«Ben fatto, Dio vi ringrazi». Mentre la Procura milanese lavora a ritmi serrati all’inchiesta sull’attentato di lunedì scorso alla caserma Perrucchetti, il mondo dell’estremismo islamico fa il tifo per gli autori dell’impresa: Mohamed Game, che è ancora in ospedale, Mahmoud Kol e Imbaeya Israfel, che invece verranno nuovamente interrogati oggi a San Vittore e poi trasferiti in un carcere di massima sicurezza.
A sette giorni dal botto che ha scosso Milano, ancora nessuno è in grado di dire seriamente se ci si trova di fronte ad una cellula terrorista spontanea o ad un commando ispirato e manovrato da lontano. Ma quel che è certo è che l’impresa di Game e dei suoi presunti complici sta suscitando approvazione e solidarietà tra i simpatizzanti della jihad sparsi nel mondo arabo. I tre bombaroli al nitrato, insomma, non sono soli.
Nonostante i mass media arabi abbiano dato ben poco risalto all’attentato di Milano, sui blog dell’area jihadista sono sbocciati numerosi messaggi a sostegno dei suoi autori. «Bel lavoro, Dio vi ricompenserà», scrive - sotto il nome di Abdelaziz l’Algerino - un utente di un sito collegato ad Al Qaeda. E aggiunge: «Che grandi uomini sono quelli che camminano accompagnati dal loro Dio». Molti messaggi pretendono che Mohamed Game sia immediatamente rilasciato, nonostante si tratti di una prospettiva assai improbabile. Uno dei supporter si presenta come un seguace di Sheikh al-Maqdisi, l’imam giordano legato al defunto leader di Al Qaeda in Iraq, Abu Musab Al Zarqawi: «Chiedo a Dio di proteggere il nostro fratello e di liberarlo dal carcere. Signore, colpisci i tiranni arabi egli stranieri».
«I Crociati hanno ucciso le nostre sorelle», scrive tale al-Muhajir al-Falluji, invocando la scarcerazione di Game. E un sedicente Abdel Rahman al-Nasir manda all’attentatore libico questo messaggio via web: «Possa Dio liberare te e sollevare me stesso dalla mia inattività». Non sono messaggi che dimostrano il collegamento operativo dei tre arrestati milanesi con la rete internazionale della jihad.
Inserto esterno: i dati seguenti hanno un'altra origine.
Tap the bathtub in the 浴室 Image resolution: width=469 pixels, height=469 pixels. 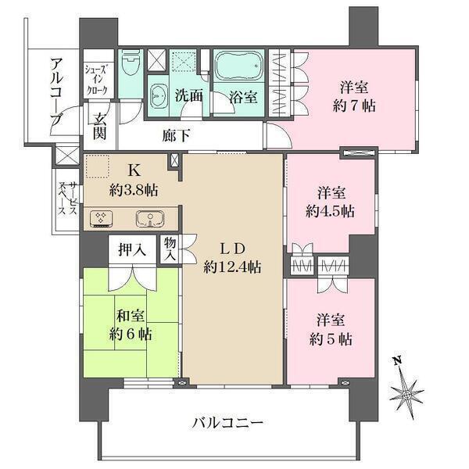coord(238,66)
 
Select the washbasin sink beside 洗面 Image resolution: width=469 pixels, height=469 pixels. coord(158,95)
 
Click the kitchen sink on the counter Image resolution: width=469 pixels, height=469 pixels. coord(150,219)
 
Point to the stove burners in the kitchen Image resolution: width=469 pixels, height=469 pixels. coord(101,219)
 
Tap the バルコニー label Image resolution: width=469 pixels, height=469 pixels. coord(227,423)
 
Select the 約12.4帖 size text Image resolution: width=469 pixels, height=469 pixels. coord(232,267)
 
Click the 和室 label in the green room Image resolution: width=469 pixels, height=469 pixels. coord(131,316)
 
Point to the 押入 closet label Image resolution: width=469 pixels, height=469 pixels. coord(132,250)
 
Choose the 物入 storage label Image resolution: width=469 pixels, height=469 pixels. coord(170,249)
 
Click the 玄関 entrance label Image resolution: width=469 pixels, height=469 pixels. coord(99,127)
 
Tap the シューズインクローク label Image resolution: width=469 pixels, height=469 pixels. coord(96,80)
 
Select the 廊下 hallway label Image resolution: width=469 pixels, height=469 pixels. coord(177,136)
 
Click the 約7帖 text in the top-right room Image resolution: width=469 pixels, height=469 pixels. coord(354,106)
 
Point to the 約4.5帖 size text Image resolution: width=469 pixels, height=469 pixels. coord(330,212)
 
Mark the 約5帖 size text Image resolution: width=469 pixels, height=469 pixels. coord(331,339)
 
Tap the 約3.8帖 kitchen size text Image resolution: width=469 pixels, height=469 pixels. coord(134,190)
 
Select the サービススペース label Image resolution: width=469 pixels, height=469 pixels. coord(68,198)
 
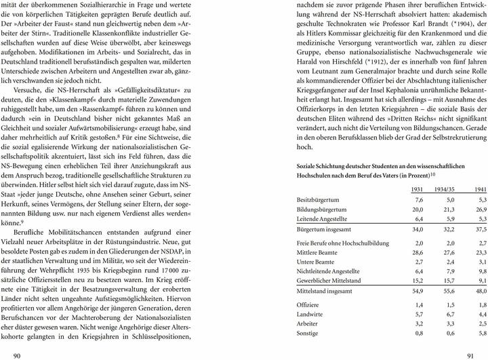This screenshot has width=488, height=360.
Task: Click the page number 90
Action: click(18, 353)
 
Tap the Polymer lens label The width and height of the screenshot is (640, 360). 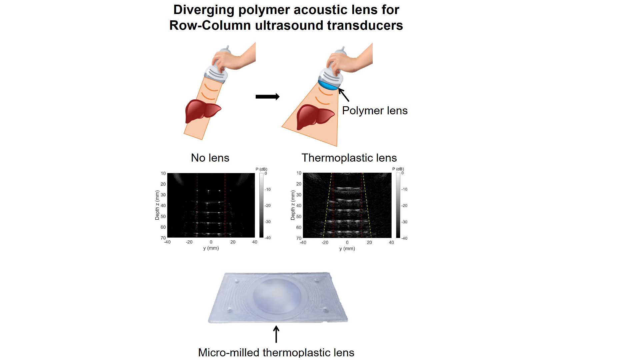375,111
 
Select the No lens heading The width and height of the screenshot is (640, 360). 210,158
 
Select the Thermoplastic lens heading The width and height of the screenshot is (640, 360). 349,158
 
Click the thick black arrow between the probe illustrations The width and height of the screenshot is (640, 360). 268,97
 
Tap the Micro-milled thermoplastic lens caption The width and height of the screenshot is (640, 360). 276,352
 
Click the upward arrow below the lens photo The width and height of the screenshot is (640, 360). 276,334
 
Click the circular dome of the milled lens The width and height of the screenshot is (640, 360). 277,295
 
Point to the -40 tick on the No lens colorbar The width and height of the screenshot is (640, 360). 268,238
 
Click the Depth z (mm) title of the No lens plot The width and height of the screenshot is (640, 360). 157,205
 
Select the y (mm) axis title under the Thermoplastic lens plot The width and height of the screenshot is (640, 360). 347,248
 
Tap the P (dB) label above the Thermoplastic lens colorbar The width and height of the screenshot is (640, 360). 398,169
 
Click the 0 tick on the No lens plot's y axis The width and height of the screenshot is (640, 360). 211,242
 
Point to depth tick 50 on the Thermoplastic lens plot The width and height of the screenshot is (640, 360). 299,216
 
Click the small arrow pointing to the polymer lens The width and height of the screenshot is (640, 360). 344,95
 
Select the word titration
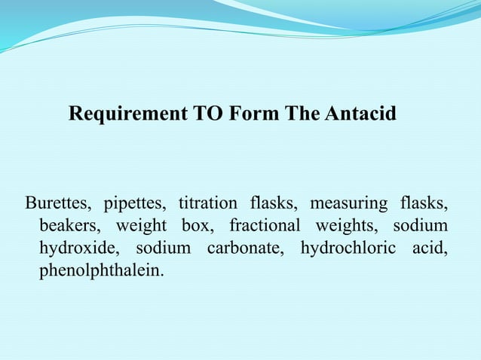tap(207, 203)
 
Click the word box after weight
tap(198, 225)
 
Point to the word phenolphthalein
tap(100, 270)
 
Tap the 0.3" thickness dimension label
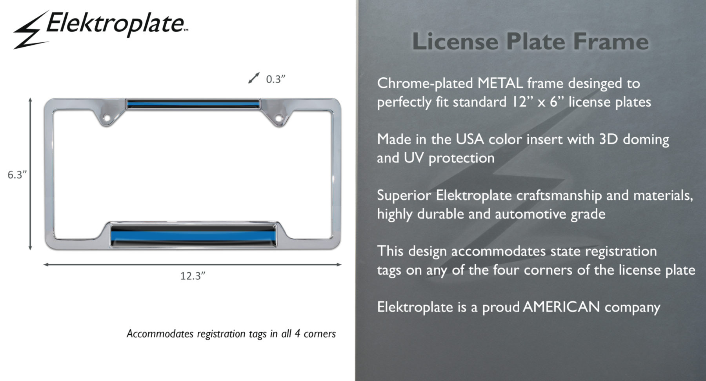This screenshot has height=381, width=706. [275, 79]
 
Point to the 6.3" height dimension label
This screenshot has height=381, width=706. [17, 175]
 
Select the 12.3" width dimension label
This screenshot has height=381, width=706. [193, 276]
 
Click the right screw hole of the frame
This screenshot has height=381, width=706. [278, 118]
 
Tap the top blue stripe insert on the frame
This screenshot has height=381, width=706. [193, 104]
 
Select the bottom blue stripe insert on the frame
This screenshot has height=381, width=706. [193, 235]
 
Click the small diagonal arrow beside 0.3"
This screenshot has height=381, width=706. [254, 78]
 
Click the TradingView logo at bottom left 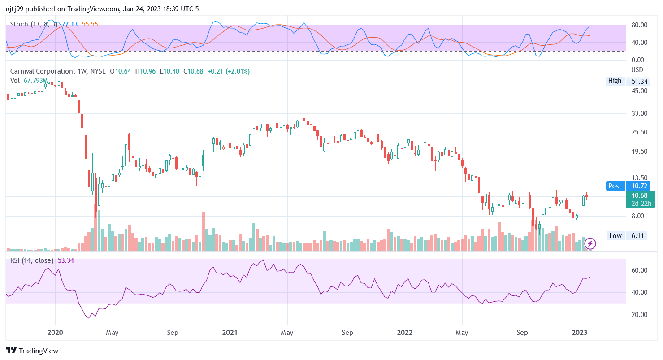click(32, 351)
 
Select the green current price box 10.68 click(639, 195)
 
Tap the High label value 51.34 click(639, 81)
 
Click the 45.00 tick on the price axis click(639, 91)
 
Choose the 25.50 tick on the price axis click(639, 132)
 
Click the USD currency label click(637, 70)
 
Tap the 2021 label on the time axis click(230, 333)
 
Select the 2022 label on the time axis click(404, 333)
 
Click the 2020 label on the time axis click(55, 333)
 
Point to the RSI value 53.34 click(66, 260)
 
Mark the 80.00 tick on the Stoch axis click(639, 25)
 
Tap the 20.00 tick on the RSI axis click(639, 315)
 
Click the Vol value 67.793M click(36, 81)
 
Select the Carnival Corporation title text click(41, 71)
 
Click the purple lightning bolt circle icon click(591, 243)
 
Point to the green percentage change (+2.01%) click(237, 71)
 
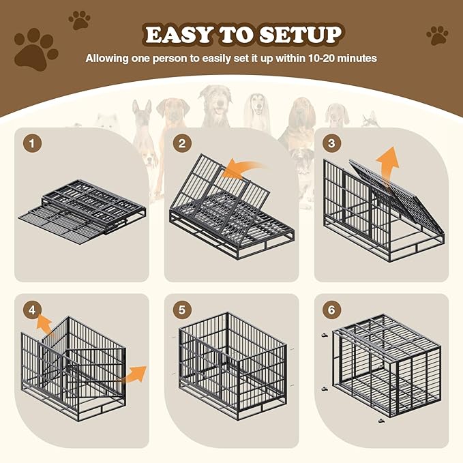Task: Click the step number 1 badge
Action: pyautogui.click(x=31, y=144)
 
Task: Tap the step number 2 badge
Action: pyautogui.click(x=181, y=144)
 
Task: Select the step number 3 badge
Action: pyautogui.click(x=331, y=144)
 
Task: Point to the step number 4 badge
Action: pyautogui.click(x=31, y=310)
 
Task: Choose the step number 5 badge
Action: pyautogui.click(x=181, y=310)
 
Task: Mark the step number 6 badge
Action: pyautogui.click(x=331, y=310)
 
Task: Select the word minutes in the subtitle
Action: pyautogui.click(x=359, y=59)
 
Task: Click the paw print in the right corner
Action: pyautogui.click(x=437, y=35)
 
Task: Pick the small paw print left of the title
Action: pyautogui.click(x=79, y=20)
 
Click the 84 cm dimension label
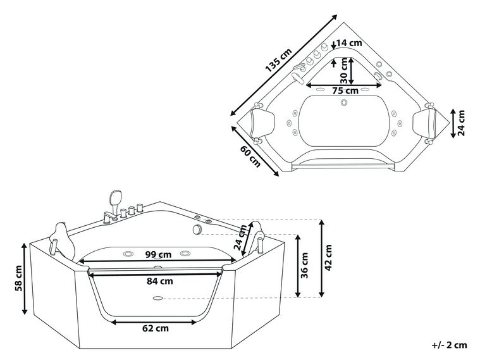[156, 282]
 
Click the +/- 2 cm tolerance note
[449, 345]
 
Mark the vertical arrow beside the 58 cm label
[25, 278]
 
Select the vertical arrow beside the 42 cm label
[323, 258]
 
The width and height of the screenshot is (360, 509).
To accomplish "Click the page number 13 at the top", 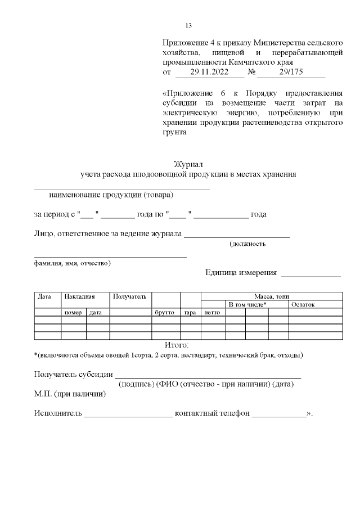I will coord(189,26).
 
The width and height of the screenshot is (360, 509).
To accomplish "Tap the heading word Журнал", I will coord(188,164).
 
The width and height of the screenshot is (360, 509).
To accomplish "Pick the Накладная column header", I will coord(79,296).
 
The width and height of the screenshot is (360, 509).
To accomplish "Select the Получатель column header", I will coord(130,296).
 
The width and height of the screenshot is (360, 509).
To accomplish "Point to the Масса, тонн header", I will coord(272,296).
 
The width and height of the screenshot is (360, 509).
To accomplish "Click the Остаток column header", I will coord(303,304).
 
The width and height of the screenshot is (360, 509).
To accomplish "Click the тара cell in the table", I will coord(190,312).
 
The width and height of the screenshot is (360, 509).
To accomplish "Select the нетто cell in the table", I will coord(212,312).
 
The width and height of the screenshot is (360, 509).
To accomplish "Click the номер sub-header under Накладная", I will coord(73,312).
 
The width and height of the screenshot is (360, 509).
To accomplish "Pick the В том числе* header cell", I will coord(247,304).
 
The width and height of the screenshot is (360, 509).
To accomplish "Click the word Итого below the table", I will coord(177,344).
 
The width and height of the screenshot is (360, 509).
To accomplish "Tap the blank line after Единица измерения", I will coord(310,274).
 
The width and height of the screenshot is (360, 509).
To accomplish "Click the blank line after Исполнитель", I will coord(128,416).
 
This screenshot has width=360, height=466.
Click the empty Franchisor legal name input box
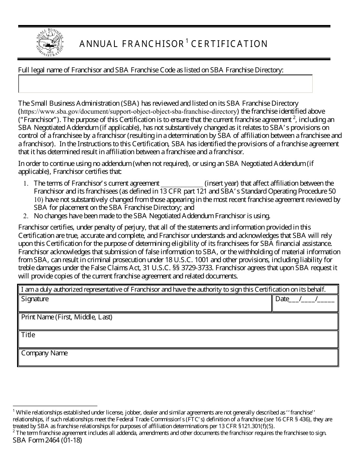click(x=165, y=84)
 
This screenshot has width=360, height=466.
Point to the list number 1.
click(x=25, y=183)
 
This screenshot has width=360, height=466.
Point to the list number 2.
click(x=25, y=216)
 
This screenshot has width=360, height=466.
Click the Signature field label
click(x=35, y=299)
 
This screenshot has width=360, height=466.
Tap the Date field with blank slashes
click(x=305, y=299)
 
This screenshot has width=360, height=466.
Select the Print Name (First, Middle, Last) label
click(x=67, y=317)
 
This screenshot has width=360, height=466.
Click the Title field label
click(x=28, y=335)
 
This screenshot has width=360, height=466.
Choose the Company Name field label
click(x=44, y=353)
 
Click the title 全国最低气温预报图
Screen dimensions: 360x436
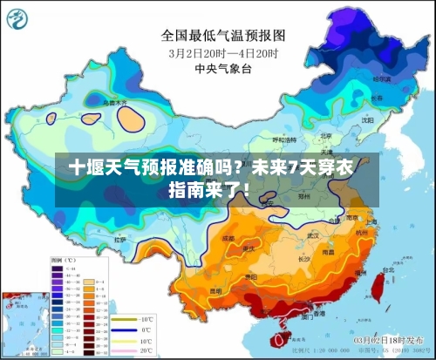(223, 36)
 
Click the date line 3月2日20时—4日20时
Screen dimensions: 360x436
(223, 53)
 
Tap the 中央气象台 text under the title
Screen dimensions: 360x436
(223, 68)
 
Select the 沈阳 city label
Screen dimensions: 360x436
(367, 119)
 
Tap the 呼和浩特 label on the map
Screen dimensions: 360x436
(284, 139)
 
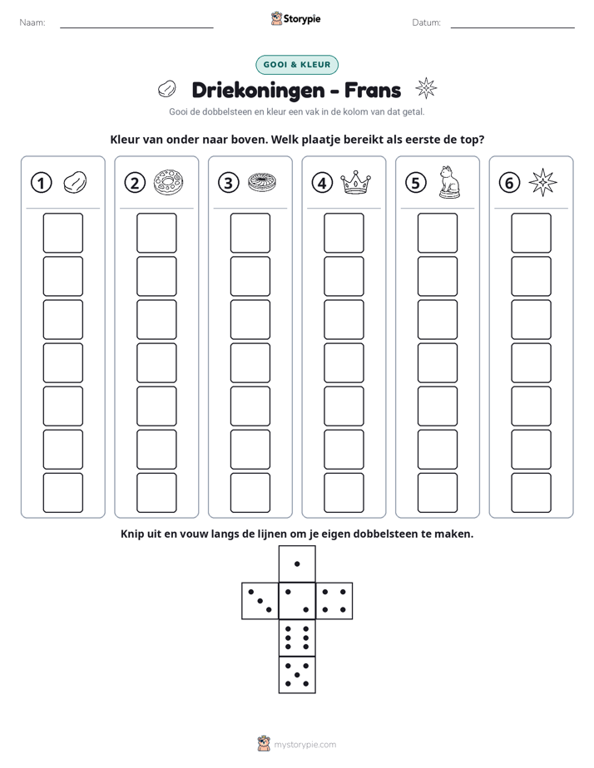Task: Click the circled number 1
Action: tap(41, 183)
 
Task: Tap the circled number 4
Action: tap(322, 183)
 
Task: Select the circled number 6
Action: tap(509, 183)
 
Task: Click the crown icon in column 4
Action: tap(356, 182)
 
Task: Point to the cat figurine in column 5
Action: tap(449, 182)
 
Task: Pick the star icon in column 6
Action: tap(543, 182)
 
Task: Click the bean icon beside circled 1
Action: tap(75, 182)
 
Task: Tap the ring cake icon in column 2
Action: tap(169, 182)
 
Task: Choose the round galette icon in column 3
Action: tap(262, 182)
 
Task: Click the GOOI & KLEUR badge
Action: tap(297, 65)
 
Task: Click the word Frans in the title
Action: tap(373, 90)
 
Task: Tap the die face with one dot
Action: tap(297, 564)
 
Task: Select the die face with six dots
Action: tap(297, 638)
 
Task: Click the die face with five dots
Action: tap(297, 675)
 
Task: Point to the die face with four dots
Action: tap(334, 601)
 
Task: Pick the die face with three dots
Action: tap(260, 601)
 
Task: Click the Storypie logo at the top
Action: tap(296, 18)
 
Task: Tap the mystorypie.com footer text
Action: tap(304, 745)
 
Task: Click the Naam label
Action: tap(32, 22)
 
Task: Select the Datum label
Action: tap(427, 22)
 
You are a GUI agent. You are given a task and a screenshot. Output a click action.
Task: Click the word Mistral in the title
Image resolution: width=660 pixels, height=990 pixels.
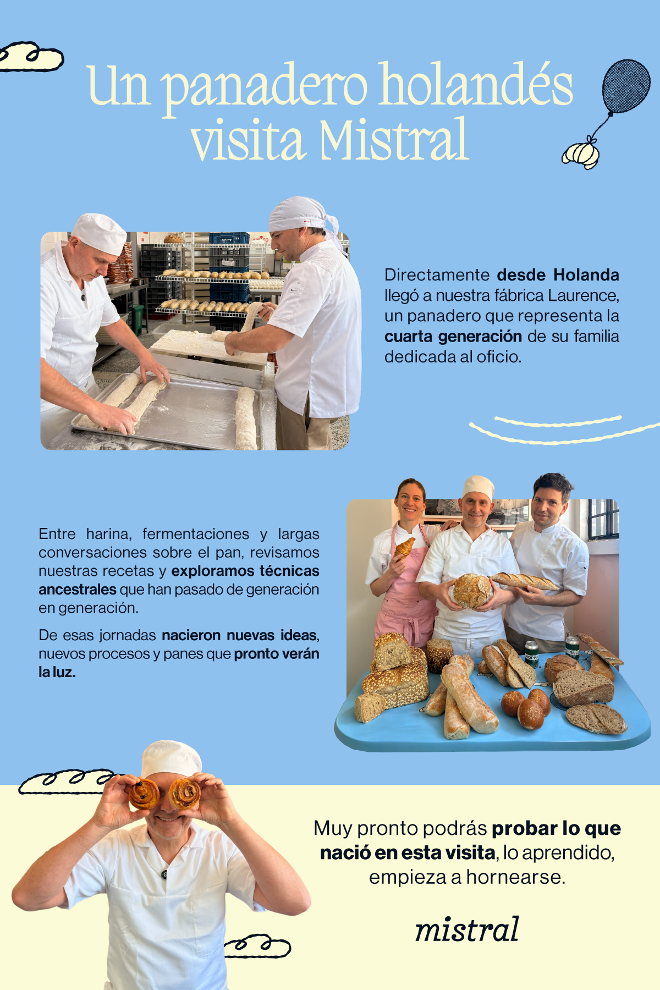(394, 139)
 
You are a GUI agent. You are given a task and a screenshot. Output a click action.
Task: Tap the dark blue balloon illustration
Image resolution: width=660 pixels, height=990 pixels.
(626, 86)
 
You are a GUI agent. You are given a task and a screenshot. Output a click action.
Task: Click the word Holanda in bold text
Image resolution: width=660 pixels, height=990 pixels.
(586, 274)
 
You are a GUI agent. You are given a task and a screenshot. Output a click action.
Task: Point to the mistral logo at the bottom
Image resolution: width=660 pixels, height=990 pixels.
(467, 929)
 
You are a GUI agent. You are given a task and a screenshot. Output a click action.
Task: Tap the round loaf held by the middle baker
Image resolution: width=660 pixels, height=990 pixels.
(472, 591)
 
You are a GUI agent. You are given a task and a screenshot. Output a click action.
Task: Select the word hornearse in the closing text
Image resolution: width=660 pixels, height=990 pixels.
(515, 877)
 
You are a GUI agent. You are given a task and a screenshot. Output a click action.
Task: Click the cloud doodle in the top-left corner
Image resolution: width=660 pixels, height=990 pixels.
(30, 57)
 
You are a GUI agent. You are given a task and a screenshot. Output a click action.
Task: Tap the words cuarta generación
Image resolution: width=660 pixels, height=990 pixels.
(453, 336)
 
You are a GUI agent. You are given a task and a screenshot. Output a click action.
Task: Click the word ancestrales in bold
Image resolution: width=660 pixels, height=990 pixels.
(78, 590)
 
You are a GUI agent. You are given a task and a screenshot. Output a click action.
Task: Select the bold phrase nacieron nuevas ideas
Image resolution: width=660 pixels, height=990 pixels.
(240, 635)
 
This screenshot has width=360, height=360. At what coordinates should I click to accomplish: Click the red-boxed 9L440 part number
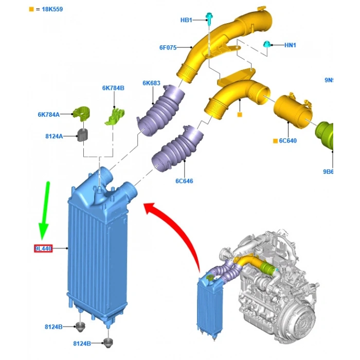[x=43, y=249]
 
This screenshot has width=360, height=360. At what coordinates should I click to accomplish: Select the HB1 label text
[x=186, y=20]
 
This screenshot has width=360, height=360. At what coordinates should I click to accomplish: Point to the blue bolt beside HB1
[x=210, y=18]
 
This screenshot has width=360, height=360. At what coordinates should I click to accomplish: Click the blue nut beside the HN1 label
[x=267, y=44]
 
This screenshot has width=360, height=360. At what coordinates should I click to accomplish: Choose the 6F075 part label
[x=168, y=48]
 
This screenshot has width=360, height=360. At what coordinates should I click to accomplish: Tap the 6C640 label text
[x=288, y=140]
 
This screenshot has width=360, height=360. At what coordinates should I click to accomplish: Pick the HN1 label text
[x=290, y=45]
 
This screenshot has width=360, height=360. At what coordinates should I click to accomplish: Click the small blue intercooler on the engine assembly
[x=207, y=303]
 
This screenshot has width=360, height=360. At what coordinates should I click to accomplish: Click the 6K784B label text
[x=113, y=88]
Ma raccontano di quanto un gesto potenzialmente devastante come quello di martedì mattina possa risultare «popolare» negli ambienti del fanatismo islamico e di come rischi di scatenare fenomeni di emulazione.
Anche questi pericoli faranno inevitabilmente parte degli scenari che verranno disegnati oggi pomeriggio in Prefettura, nel vertice alla presenza del ministro degli Interni, Roberto Maroni. Alla riunione del Comitato provinciale per la sicurezza parteciperanno anche il sindaco Moratti e il presidente della provincia Podestà. Tutti si attendono da Maroni un quadro finalmente chiaro - dopo il valzer di dichiarazioni contrastanti venuti dalle autorità nelle ore successive all’esplosione - degli elementi emersi finora: anche senza entrare nel dettaglio delle indagini, sulle quali la Procura ha imposto il black out totale con un provvedimento del procuratore aggiunto Armando Spataro.
Ma quanto è già emerso sulla personalità del principale protagonista dell’attentato, il mancato suicida Mohamed Game, è possibile che abbia il suo peso su un altro punto all’ordine del giorno: il futuro della moschea milanese di viale Jenner, che da tempo afferma nelle dichiarazioni ufficiali la sua distanza dalle tentazioni terroriste e che per l’ennesima volta dimostra nella pratica di costituire punto di riferimento per i manovali della guerra santa all’Occidente.